TLDR: La residencia fiscal en Francia está determinada por el artículo 4 B del Code Général des Impôts (CGI) y por los convenios fiscales internacionales. Si cumples al menos uno de los criterios establecidos (hogar doméstico, actividad profesional principal o centro de intereses económicos en Francia), se te considera residente fiscal francés, a menos que un convenio internacional atribuya la residencia a otro Estado. Los ciudadanos franceses en el extranjero pueden beneficiarse de excepciones específicas.
Criterios de residencia fiscal según la legislación interna francesa
En Francia, la residencia fiscal está regulada por el artículo 4 B del CGI y se aplica a quienes cumplan al menos uno de los siguientes criterios:
- Hogar (foyer) o lugar de residencia principal en Francia.
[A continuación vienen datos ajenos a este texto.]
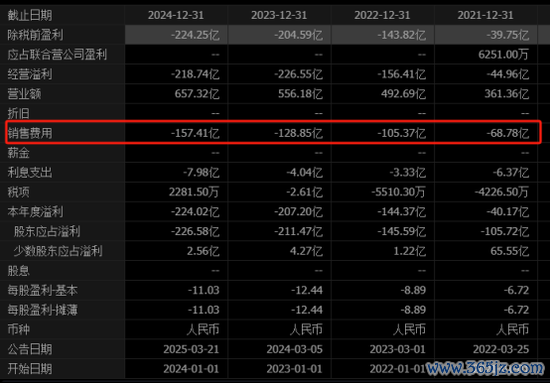Select sales expense value -157.41亿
- Actividad profesional principal ejercida en Francia, a menos que se demuestre que dicha actividad se realiza de manera accesoria.
- Centro de intereses económicos en Francia, entendido como el lugar donde se concentran las principales fuentes de ingresos, inversiones o actividades financieras.
Doble residencia: cómo resolver el conflicto con los convenios fiscales
Si una persona es considerada residente fiscal tanto en Francia como en otro Estado, la residencia se determina aplicando los criterios jerárquicos previstos en los convenios para evitar la doble imposición. El orden de prioridad es el siguiente:
- Vivienda permanente (alojamiento estable y disponible en uno de los dos Estados).
- Centro de intereses vitales (vínculos personales y económicos más estrechos).
- Residencia habitual.
- Nacionalidad.
- Acuerdo entre las autoridades competentes de ambos Estados, si persiste la incertidumbre.
Excepciones para ciudadanos franceses en el extranjero
Los ciudadanos franceses que trasladan su domicilio fiscal al extranjero pueden evitar la tributación en Francia sobre todos sus ingresos si demuestran estar sujetos en el otro Estado a un impuesto personal sobre la totalidad de sus ingresos equivalente a al menos 2/3 de lo que habrían pagado en Francia. Además, durante los 3 años siguientes al traslado del domicilio fiscal al extranjero, los franceses no están sujetos al impuesto francés si el traslado está motivado por imperativos profesionales y el domicilio estaba en Francia de manera continua durante los 4 años anteriores al traslado.
Prevalencia de los convenios fiscales sobre la legislación interna
Los convenios fiscales internacionales tienen prioridad sobre las normas internas francesas. Esto significa que si un convenio atribuye la residencia fiscal a otro Estado, el contribuyente no se considera residente francés, incluso si cumple los criterios del artículo 4 B del CGI.